Equinox, Yom Kippur, Harvest

September 23, 2007

It rained. I told you so. We farmers know these things. We also have the internet, so it makes it easier to predict.

Equinox

Today is the fall equinox. It seems like always around the equinox, at least since I started to pay attention, the clouds are a bit more swirly, and rain or hail is a lot more likely. The Earth is now balanced upright but the atmosphere is still in flux.

It’s also, or was recently, Yom Kippur. I’m a lousy jew of a jew, and instead of repenting and fasting, spent my Friday practicing the neo-pagan rituals of biodynamics: I unearthed some cow horns full of crushed rose quartz powder and buried some others filled with fresh cow shit. I sprayed a bunch of the shadier blocks of our vineyards with the quartz powder, dynamized into water.

From my recent studies of the ancient roots of the Dionysian religion, much of Jewish law seems as if it were written to prevent its members from participating in the worship of the wine god. For instance, a typical greek sacrifice to Dionysos was to boil a kid (goat that is) in the milk of its mother, something strictly forbidden under Kosher rules. Another injunction was the story of the Egyptian slaves and the worship of the Golden Calf, something intimately linked to the worship of Dionysos. It would seem that I’ve made my choice, wouldn’t it?, between the religion of my mother’s family and the spirituality of my vocation. Although biodynamics isn’t truly rooted in the worship of the wine god, it’s supposed to be some sort of rebirth of sprituality that might mimic or replace what once was practiced by the first civilized farmers for thousands of years.

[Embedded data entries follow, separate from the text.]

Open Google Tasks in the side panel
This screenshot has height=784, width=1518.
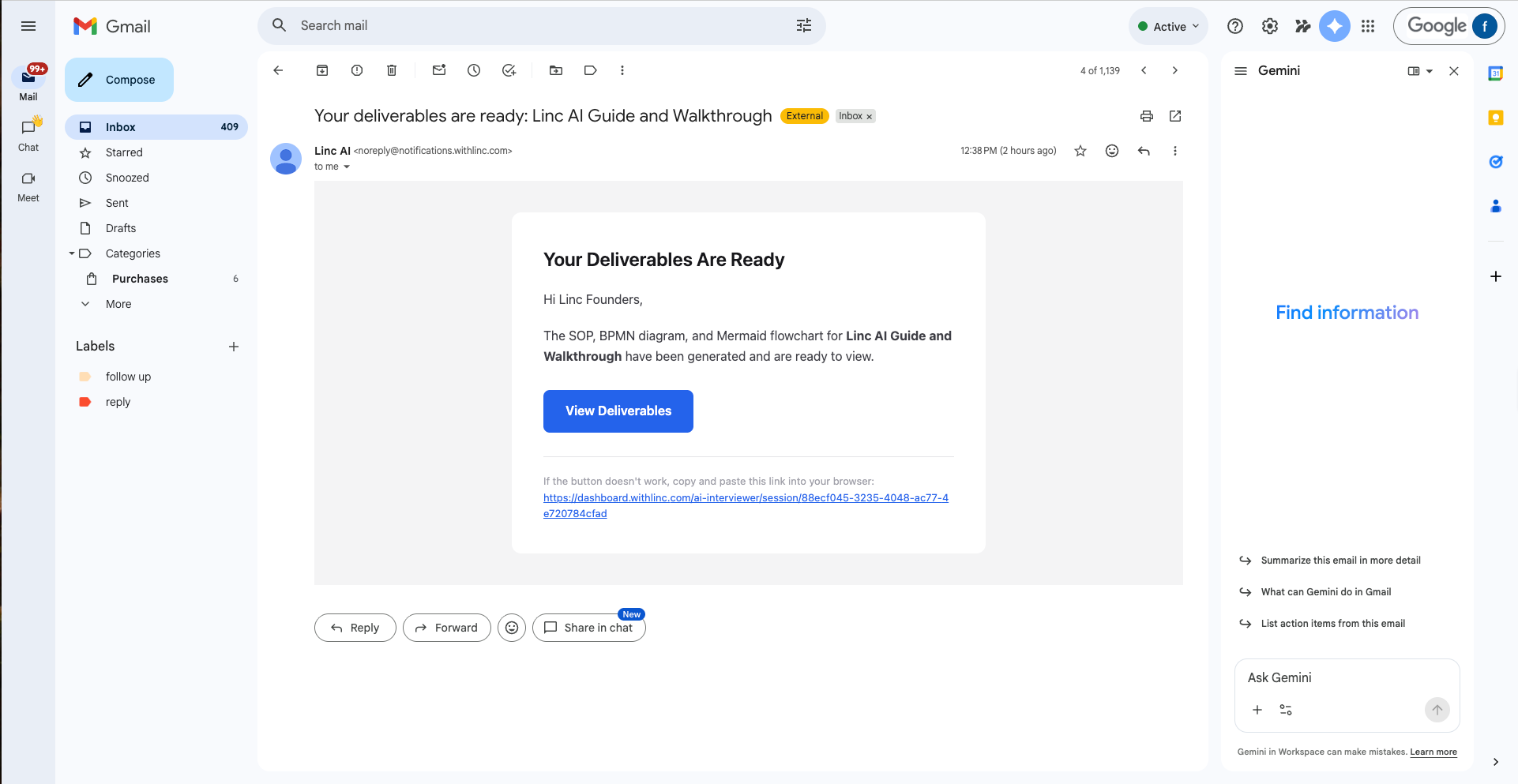coord(1495,162)
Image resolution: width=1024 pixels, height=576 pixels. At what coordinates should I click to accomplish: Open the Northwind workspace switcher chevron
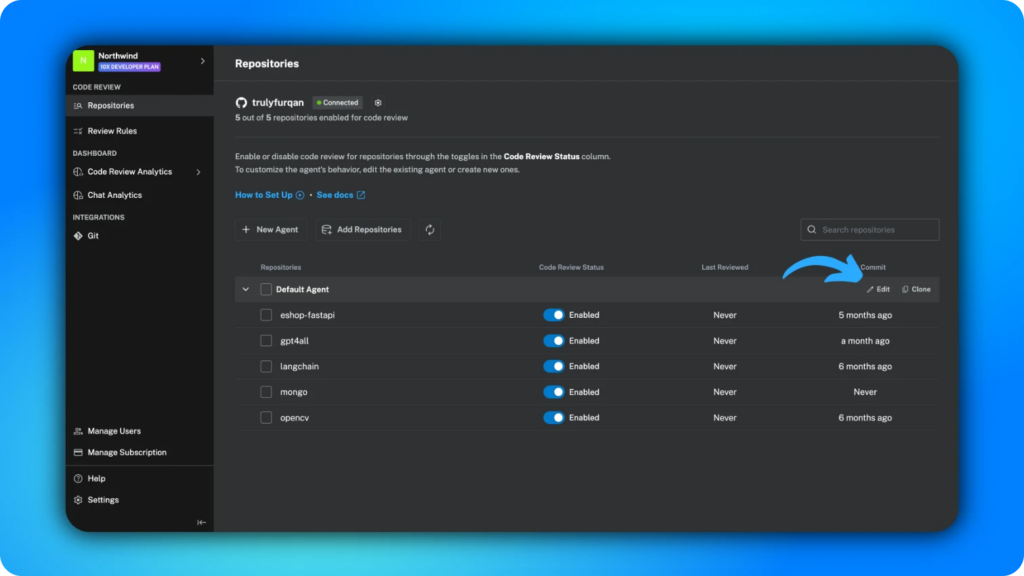point(202,61)
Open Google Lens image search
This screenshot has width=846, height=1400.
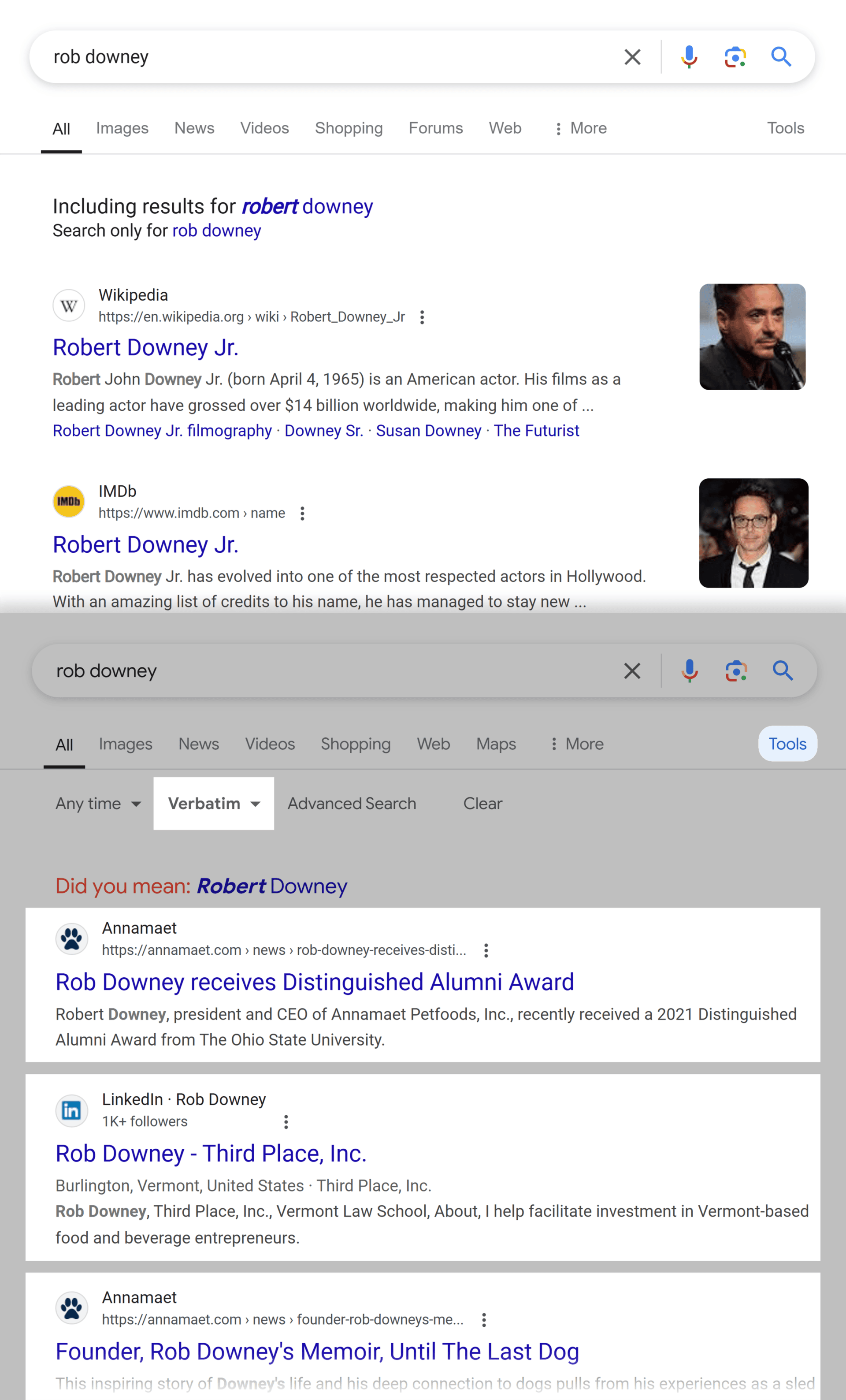[x=735, y=56]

That being said, there seems to have been some confusion amongst the Greeks as to the origins of the Jewish religion. In Plutach’s Convivial Questions, one of the guests claims to be able to prove that the God of the Jews is really Dionysus Sabazius, the barley god of Thrace and Phyrgia. In Tacitus’ History he writes that “some maintain that the rites of the Jews were founded in honour of Dionysos.”

So, if I were a real academic, instead of a part-time, half-assed one, I might look into the link between the Jewish and Dionysian religions. I’ve read that it’s the ancient city of Obeid that the man later known as Abraham probably left from to found his own religion. There in Obeid, the central religious compoud was formed in the shape of, well, ahem… the female genitalia in all its beauty. Poychrome mosaics found among the ruins show a company of priests at their holy task of milking cows. The figure of Dionysos was probably known better as Tammuz at this time, son of the the Earth mother and a vegetation god of rebirth and death. He had horns. The Earth mother was represented by a cow.

obeid?

It all gets mixed up in prehistory, and that’s what I love about my profession: what I do and what I think about can be traced back to the foundations of civilization. I might never really figure it all out. But I get to think about it, see how I feel about things, and enact ancient rituals of my choosing when i want.

The grapes aren’t ripening. The flavors are developing but the acidity remains high and the sugars low. the rain won’t help the thinner-skinned varieties’ tendency to develop botyritis. Tomorrow I’m picking 3 tons of Gewurtztraminer in Sonoma. Old vines we tend and tend to neglect a bit, but the fruit is delicious and makes a great wine.